If scolds like Anna Tutzó could have their way, the future would contain no “offensive” experiences at all, but would be a perfectly boring hell. They probably don’t know that, as Lee Jussim and other social psychologists have shown, “gender stereotypes are mostly accurate,” and that “Stereotype accuracy is one of the largest and most replicable effects in all of social psychology.” Needless to say, stereotypical gender truths do not necessarily entail “sexism.” And if you want to protect children from any possibly negative influence—well, then, so much for living life itself. What matters, however, to middling women with intellectual pretensions is feelings, nothing more than feelings, because such women don’t have the ability to do work of actual intellectual merit, and so, for vanity’s sake, they must distinguish themselves through pseudo-moral games.
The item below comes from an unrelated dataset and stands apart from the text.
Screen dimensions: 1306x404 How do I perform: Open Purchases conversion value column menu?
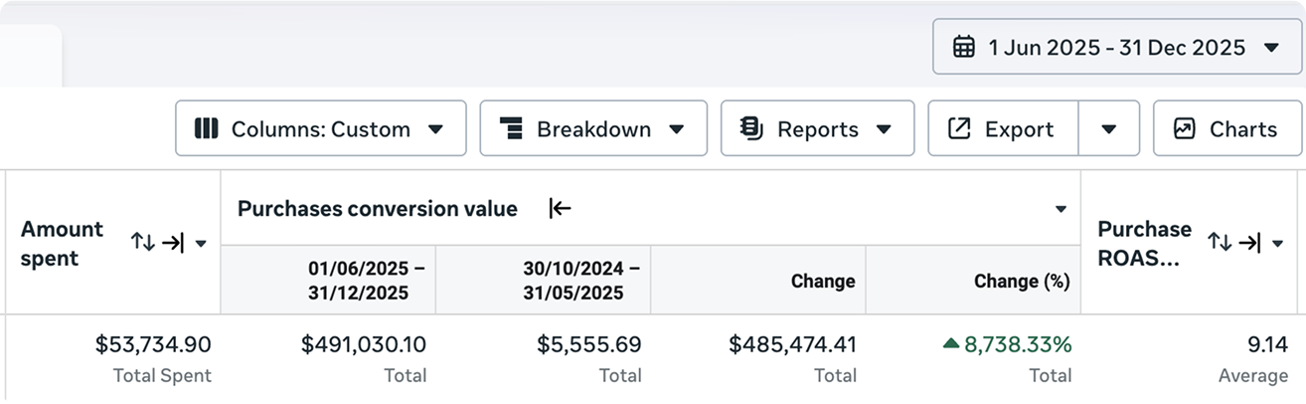(1061, 209)
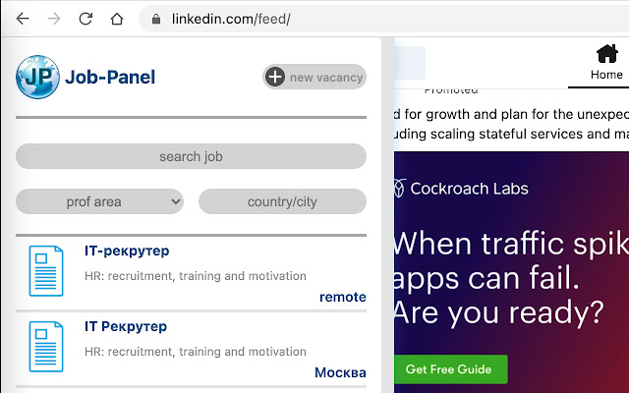The height and width of the screenshot is (393, 629).
Task: Click the Москва location label
Action: [340, 372]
It is boys and young men who pay the severe price, healthy male development—the bold, inspiring spirit of imaginative “competitiveness and courage”—being thwarted by people who don’t understand masculinity and thus have no business opining on it. It is now incumbent upon fathers throughout the West to ensure that their sons receive the education they need. Women are not only inadequate for this crucial task; they are positively precluding it.
And that is no wonder. Throughout its history Christianity often censored things that contradicted or threatened its tenets, but it didn’t assign much value to feeling in general, because the religion’s precepts were decided by men. In contrast, the decline of literature reflects the increased influence of women throughout the Western world (though certainly not the increased influence of women only; the leveling resentments of “people of color” also are a significant factor). For women are more sympathetic and more sensitive to others’ feelings than men. They are also higher in neuroticism. So they tend to be more upset by “insensitive speech” than men, and being more egalitarian, more conformist, and less open to ideas than men, more likely to censor it. To be clear, I am speaking in terms of averages, of statistical group differences, and of course, there are many tolerant, open-minded, nonconforming women among us.
Indeed, the irony is that it may well take principled female leadership to win the fight against political correctness, so that literature (and other vital elements of high culture) once again can make life more worth living. Today both literary publishing and academe are dominated by women, and on the whole, the men in our society don’t have the guts to call out their nonsense in the way that men generally do to each other (or at least, once did). I follow the work of certain male social scientists who frequently demonstrate the feminist corruption of academic standards. It cannot be lost on all of these men that the general decline of academic standards (and of aesthetic standards, too) is correlated to the increased influence of women throughout the West, and that such decline is correlated to the sex differences described in the paragraph above. Still, even the extremely rare conservative male social scientists don’t seem to be willing to address these sensitive subjects. After all, the stakes are high. You will almost certainly be verbally attacked. You may be ostracized. You may even lose your job. Although dealing with the problem of excessive, corrupting female influence requires collective action, it must be initiated and led by individuals. Who, then, is willing to take a stand?